Lines excerpted from a collection

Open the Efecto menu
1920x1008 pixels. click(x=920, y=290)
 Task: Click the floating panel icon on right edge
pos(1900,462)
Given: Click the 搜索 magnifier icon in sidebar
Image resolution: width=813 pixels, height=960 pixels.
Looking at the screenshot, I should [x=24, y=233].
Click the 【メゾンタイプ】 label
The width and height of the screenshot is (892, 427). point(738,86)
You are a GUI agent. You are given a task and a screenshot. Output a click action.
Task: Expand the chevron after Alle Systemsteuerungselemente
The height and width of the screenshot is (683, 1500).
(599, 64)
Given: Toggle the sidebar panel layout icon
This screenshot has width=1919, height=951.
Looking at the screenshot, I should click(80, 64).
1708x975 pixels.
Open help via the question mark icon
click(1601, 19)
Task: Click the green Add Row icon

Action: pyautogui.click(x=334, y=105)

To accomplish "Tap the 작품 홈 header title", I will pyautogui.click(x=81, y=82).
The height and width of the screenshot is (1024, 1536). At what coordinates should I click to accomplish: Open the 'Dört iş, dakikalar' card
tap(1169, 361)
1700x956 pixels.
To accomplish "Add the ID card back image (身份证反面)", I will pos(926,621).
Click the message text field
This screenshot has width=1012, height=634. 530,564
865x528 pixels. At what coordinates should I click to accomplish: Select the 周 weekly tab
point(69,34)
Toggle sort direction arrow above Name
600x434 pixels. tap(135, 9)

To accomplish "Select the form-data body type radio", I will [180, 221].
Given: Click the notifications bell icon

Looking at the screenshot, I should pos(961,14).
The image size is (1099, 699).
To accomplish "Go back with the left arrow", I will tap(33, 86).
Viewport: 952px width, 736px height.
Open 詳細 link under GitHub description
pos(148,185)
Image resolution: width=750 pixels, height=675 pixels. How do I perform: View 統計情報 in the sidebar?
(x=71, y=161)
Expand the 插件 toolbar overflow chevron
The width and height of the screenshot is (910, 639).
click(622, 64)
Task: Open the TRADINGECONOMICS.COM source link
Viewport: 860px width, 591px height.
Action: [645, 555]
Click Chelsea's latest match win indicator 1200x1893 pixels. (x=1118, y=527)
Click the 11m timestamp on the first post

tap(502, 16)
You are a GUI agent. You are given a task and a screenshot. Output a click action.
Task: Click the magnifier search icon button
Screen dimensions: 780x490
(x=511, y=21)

▶ _What the exercise asks_
Please repeat the part of the lines above that opens with the line containing "Given: Toggle the sidebar panel layout icon" and closes with the line containing "Action: [645, 555]", including both of those lines.

▶ _Solution for this exercise_
Given: Toggle the sidebar panel layout icon
This screenshot has width=1919, height=951.
Looking at the screenshot, I should click(80, 64).
1708x975 pixels.
Open help via the question mark icon
click(1601, 19)
Task: Click the green Add Row icon

Action: pyautogui.click(x=334, y=105)

To accomplish "Tap the 작품 홈 header title", I will pyautogui.click(x=81, y=82).
The height and width of the screenshot is (1024, 1536). At what coordinates should I click to accomplish: Open the 'Dört iş, dakikalar' card
tap(1169, 361)
1700x956 pixels.
To accomplish "Add the ID card back image (身份证反面)", I will pos(926,621).
Click the message text field
This screenshot has width=1012, height=634. 530,564
865x528 pixels. At what coordinates should I click to accomplish: Select the 周 weekly tab
point(69,34)
Toggle sort direction arrow above Name
600x434 pixels. tap(135, 9)

To accomplish "Select the form-data body type radio", I will [180, 221].
Given: Click the notifications bell icon

Looking at the screenshot, I should pos(961,14).
The image size is (1099, 699).
To accomplish "Go back with the left arrow", I will tap(33, 86).
Viewport: 952px width, 736px height.
Open 詳細 link under GitHub description
pos(148,185)
Image resolution: width=750 pixels, height=675 pixels. How do I perform: View 統計情報 in the sidebar?
(x=71, y=161)
Expand the 插件 toolbar overflow chevron
The width and height of the screenshot is (910, 639).
click(622, 64)
Task: Open the TRADINGECONOMICS.COM source link
Viewport: 860px width, 591px height.
Action: [645, 555]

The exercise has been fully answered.